For those who love doing detective work, I note 3 contradictions in the story:

  1. No puddles. I’m having a hard time imaging that shortly after a rain shower there aren’t at least a few puddles.

  2. If there were no puddles, there can’t be hydroplaning. So how did this become part of the narrative?

  3. As others have pointed out, 55 mph in the left lane in Texas?

And lastly I like the oil rising to the surface theory. I read a study that stated that some Texas highways have wet traction coefficients near what ice has.

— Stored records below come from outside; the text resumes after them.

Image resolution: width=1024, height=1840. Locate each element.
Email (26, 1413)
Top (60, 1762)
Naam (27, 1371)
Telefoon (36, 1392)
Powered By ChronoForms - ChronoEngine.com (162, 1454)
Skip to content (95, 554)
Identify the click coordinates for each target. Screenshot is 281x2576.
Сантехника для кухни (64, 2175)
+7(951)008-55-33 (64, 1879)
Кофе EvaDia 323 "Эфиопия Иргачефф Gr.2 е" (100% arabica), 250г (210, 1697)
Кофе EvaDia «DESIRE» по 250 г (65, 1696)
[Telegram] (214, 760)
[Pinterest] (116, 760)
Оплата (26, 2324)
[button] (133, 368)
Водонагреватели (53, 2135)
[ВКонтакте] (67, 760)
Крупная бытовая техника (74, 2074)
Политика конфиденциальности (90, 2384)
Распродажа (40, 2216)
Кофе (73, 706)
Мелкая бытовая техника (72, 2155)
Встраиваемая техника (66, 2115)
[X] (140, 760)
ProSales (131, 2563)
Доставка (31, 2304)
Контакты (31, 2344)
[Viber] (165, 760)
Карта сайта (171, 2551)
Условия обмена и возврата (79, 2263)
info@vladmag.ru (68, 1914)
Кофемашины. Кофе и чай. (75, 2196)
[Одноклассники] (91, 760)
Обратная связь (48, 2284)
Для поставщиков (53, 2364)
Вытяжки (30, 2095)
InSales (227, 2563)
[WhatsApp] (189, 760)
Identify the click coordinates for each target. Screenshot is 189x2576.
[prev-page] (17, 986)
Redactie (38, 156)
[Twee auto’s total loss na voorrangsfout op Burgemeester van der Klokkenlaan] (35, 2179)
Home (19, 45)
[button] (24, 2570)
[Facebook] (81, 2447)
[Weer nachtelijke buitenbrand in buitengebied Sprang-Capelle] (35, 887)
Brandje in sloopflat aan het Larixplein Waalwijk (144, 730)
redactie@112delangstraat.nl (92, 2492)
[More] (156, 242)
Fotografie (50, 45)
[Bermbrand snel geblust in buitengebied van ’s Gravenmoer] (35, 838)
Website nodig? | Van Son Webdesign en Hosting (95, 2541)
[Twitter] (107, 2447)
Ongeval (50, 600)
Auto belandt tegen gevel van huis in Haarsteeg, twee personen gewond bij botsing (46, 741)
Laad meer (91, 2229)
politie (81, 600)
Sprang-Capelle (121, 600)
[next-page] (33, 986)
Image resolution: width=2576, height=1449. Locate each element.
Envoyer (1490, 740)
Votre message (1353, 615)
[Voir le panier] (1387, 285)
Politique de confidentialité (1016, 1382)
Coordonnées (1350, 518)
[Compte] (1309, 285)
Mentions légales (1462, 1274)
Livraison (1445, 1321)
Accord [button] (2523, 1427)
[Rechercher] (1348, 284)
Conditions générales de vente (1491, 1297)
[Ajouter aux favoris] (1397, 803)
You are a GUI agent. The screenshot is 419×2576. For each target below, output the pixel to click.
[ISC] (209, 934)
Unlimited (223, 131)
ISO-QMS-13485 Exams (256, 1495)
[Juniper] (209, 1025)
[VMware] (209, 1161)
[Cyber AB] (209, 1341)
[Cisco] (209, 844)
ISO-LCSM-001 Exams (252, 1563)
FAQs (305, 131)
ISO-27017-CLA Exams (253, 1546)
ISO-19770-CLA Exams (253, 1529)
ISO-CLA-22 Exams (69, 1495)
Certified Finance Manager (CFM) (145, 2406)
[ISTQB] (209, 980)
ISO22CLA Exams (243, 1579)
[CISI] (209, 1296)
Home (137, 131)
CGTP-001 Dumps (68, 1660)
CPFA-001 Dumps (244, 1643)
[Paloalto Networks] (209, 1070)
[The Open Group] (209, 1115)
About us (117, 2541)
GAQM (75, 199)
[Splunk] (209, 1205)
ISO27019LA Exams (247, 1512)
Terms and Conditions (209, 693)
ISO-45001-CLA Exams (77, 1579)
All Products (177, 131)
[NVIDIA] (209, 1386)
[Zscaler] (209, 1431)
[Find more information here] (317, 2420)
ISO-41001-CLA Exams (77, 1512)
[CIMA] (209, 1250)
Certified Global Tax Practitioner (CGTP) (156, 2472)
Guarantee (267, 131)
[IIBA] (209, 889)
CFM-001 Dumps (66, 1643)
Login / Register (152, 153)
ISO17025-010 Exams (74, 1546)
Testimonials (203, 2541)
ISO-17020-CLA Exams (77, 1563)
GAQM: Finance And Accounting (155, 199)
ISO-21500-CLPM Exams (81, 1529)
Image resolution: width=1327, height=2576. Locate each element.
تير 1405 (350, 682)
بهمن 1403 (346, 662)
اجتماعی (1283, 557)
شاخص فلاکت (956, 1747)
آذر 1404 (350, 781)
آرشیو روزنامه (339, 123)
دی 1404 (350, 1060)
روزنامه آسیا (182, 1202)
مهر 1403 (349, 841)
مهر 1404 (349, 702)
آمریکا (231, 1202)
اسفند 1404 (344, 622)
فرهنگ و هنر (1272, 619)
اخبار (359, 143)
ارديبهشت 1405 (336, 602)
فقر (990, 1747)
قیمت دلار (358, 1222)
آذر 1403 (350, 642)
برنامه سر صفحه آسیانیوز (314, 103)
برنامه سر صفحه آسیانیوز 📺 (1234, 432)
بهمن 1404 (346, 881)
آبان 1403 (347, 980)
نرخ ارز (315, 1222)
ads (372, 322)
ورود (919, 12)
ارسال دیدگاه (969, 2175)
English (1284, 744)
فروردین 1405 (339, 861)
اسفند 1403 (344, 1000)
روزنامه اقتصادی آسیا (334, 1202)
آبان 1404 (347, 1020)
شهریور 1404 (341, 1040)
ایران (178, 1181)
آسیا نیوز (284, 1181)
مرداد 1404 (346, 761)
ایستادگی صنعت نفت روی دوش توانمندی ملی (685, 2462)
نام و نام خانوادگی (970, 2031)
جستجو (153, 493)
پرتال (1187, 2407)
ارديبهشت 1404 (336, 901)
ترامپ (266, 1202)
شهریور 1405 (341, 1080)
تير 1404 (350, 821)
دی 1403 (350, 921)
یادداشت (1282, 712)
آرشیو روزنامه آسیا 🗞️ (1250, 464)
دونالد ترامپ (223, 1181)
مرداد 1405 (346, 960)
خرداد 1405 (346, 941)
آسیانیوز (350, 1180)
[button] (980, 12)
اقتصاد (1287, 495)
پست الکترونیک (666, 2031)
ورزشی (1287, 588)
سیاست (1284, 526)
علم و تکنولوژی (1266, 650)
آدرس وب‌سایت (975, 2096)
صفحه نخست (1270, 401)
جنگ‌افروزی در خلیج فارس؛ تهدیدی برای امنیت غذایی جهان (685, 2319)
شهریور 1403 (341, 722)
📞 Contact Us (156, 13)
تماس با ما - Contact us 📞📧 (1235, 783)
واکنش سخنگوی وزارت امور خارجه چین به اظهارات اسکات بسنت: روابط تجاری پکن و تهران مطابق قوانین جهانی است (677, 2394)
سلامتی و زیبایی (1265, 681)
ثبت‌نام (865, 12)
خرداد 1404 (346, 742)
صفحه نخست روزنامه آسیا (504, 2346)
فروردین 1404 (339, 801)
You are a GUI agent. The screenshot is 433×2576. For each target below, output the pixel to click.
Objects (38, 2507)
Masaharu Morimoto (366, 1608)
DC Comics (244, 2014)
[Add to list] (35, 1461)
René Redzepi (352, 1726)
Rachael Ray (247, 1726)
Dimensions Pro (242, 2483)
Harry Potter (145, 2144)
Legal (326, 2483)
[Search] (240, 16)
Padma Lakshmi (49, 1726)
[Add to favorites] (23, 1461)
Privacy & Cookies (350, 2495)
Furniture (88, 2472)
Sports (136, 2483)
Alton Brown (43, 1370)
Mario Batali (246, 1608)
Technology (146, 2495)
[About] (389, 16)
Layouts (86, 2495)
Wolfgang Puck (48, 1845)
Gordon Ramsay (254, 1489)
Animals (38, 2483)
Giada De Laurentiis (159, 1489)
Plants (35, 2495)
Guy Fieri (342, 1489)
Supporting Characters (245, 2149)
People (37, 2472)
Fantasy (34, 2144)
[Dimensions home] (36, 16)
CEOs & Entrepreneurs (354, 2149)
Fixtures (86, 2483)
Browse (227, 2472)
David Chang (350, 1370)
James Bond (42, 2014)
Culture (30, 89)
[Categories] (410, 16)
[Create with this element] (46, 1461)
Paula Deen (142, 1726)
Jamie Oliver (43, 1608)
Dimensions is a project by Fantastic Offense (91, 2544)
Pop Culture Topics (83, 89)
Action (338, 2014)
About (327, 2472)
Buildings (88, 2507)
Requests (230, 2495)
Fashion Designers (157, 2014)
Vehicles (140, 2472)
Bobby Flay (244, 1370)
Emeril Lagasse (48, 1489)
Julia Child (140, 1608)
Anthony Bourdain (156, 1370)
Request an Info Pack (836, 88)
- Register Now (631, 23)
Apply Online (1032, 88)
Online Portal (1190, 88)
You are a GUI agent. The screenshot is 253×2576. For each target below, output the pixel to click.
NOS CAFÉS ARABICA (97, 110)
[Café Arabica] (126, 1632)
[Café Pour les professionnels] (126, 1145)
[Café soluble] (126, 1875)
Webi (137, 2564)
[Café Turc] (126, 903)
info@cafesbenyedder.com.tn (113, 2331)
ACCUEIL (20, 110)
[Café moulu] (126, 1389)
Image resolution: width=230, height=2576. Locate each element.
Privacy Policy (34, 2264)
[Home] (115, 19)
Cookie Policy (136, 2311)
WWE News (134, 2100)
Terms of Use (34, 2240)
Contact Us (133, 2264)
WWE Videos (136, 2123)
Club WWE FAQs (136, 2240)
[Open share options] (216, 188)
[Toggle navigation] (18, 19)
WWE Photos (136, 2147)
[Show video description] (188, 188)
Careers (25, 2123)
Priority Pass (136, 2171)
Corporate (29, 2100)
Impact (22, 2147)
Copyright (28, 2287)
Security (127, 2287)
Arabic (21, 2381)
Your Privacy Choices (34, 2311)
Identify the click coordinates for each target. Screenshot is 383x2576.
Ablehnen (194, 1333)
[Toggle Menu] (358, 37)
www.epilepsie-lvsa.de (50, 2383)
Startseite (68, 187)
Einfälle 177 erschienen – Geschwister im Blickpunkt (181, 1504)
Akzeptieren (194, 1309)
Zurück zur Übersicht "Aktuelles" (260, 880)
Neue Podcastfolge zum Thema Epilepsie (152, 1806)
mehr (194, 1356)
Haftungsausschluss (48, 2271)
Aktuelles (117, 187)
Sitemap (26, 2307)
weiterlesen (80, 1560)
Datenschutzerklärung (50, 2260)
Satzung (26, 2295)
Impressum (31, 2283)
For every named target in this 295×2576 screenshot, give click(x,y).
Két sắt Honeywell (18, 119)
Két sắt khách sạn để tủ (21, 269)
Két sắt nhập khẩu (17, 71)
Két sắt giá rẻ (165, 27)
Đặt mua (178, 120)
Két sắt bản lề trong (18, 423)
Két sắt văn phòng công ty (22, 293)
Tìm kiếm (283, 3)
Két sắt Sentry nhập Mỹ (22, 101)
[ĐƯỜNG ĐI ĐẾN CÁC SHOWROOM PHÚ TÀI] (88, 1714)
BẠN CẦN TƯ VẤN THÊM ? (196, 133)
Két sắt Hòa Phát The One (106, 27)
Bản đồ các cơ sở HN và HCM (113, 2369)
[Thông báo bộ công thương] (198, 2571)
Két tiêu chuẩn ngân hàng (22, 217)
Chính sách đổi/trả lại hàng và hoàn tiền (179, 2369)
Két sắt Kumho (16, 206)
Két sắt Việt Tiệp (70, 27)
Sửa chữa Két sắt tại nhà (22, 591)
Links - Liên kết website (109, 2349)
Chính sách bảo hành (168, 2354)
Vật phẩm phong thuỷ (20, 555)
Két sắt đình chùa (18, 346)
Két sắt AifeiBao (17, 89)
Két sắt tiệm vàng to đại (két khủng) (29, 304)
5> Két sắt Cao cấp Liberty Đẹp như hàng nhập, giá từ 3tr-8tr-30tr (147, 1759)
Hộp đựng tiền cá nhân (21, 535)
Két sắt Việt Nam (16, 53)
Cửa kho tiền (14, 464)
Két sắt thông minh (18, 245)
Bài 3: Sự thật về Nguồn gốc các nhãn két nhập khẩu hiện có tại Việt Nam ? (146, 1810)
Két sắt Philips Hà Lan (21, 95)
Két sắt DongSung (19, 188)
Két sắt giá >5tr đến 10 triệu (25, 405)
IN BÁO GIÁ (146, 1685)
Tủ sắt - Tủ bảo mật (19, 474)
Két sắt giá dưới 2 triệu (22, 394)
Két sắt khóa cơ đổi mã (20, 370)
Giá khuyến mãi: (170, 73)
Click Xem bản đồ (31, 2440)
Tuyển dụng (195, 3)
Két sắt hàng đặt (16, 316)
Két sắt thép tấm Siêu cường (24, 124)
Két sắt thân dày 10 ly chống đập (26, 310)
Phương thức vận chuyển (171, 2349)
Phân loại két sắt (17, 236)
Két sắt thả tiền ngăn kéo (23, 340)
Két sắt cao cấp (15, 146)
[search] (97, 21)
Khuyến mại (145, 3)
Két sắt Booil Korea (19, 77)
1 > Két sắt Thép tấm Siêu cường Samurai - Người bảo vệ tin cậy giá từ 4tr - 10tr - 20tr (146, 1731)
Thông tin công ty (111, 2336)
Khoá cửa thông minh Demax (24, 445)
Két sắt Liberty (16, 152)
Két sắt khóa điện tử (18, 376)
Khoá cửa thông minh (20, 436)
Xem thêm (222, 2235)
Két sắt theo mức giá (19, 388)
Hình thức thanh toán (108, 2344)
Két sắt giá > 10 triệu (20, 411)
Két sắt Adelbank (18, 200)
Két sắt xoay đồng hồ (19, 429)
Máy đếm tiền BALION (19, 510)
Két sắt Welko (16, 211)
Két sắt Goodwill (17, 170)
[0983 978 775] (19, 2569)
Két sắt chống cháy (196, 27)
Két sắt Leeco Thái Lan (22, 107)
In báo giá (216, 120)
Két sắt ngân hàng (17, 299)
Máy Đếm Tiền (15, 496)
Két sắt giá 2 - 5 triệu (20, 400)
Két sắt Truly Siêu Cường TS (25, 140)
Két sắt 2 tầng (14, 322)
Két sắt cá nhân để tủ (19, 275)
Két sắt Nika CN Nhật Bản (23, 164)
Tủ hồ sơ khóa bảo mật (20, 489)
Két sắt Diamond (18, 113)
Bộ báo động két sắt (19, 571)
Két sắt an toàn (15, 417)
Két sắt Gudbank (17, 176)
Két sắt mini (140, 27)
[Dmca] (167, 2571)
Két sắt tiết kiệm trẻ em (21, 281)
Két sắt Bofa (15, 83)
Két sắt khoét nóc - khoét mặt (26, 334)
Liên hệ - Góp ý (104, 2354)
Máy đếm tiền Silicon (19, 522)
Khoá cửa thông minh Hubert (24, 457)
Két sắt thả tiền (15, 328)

Perhaps glynnharbin will return to elaborate and answer some questions. In the meantime, I’m going to go on a cruise control theory. The cruise control was on. The vehicle hit a spot with particularly compromised traction. As a result the speed dropped off a little, and the cruise control unit laid the hammer down. The front wheels spun that much more, one side suddenly picked up traction before the other - and bam. A sudden torque steer induced veer of the car. Of course, that can also happen under the driver’s foot rather than with the cruise control.

I think that the OP didn’t know what to call the skidding, and may not have understood what hydroplaning is.

Don’t know what caused the accident, but many owners have complained about steering problems with that car:

It seems like this is a new class of steering problems on cars with electric power steering. Other manufacturers have had similar complaints. This is why I would not buy a car with electric power steering.

Combine fluky EPS with wind and rain and it’s very easy to end up in the wall.

If you had a vehicle that put you into a wall and you do not think it was your fault why would you get the same thing again?